◆ QUELLDATEN:
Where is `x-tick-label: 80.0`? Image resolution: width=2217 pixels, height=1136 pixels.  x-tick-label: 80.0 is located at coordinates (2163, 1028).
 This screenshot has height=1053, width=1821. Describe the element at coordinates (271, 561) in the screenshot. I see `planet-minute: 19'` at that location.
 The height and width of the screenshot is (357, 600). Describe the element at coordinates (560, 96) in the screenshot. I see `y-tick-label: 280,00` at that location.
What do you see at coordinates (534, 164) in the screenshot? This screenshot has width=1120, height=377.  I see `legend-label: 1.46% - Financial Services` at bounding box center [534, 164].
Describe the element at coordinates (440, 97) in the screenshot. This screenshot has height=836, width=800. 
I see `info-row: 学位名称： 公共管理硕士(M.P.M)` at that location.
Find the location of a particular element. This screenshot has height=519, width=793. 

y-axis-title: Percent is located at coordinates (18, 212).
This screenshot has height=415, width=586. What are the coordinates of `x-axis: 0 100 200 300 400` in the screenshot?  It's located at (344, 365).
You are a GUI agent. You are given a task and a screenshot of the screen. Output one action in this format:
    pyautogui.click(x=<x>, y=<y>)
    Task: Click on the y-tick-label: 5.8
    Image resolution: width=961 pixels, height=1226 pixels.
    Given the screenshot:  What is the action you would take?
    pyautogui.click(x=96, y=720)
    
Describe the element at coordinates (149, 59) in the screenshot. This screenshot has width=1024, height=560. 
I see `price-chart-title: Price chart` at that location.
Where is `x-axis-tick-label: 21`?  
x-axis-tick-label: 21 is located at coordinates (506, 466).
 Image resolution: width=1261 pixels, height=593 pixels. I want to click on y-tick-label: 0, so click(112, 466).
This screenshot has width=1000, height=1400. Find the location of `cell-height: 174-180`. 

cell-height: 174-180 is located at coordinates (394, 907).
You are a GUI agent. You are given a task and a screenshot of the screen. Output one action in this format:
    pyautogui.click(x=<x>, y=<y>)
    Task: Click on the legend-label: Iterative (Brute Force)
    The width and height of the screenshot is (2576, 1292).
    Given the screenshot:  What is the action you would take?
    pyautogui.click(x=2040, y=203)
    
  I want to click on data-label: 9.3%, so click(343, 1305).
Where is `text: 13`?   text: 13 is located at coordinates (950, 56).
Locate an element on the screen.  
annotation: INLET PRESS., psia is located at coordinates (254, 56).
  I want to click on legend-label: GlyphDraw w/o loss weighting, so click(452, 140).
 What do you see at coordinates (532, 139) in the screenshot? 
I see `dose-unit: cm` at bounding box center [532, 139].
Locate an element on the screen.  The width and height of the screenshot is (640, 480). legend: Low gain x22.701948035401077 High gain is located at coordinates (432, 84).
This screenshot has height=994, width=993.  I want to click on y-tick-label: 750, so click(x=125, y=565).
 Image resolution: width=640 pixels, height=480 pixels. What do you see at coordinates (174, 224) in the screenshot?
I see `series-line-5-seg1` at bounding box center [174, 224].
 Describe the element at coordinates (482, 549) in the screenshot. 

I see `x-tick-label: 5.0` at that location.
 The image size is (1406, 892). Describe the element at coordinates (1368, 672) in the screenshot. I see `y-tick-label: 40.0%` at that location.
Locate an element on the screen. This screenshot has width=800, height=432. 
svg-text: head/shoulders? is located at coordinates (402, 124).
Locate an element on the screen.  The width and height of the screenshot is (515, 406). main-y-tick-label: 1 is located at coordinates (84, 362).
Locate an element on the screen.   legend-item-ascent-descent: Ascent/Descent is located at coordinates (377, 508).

◆ ARBEITSANWEISUNG: Kannst du die Daten wortwörtlich wiedergeben, beginnend am Anfang der Daten und endend mit der Zeile, die „The height and“ enthält, diese Zeile eingeschlossen?

◆ LÖSUNG DER AUFGABE:
Where is `x-tick-label: 80.0`? Image resolution: width=2217 pixels, height=1136 pixels.  x-tick-label: 80.0 is located at coordinates (2163, 1028).
 This screenshot has height=1053, width=1821. Describe the element at coordinates (271, 561) in the screenshot. I see `planet-minute: 19'` at that location.
 The height and width of the screenshot is (357, 600). Describe the element at coordinates (560, 96) in the screenshot. I see `y-tick-label: 280,00` at that location.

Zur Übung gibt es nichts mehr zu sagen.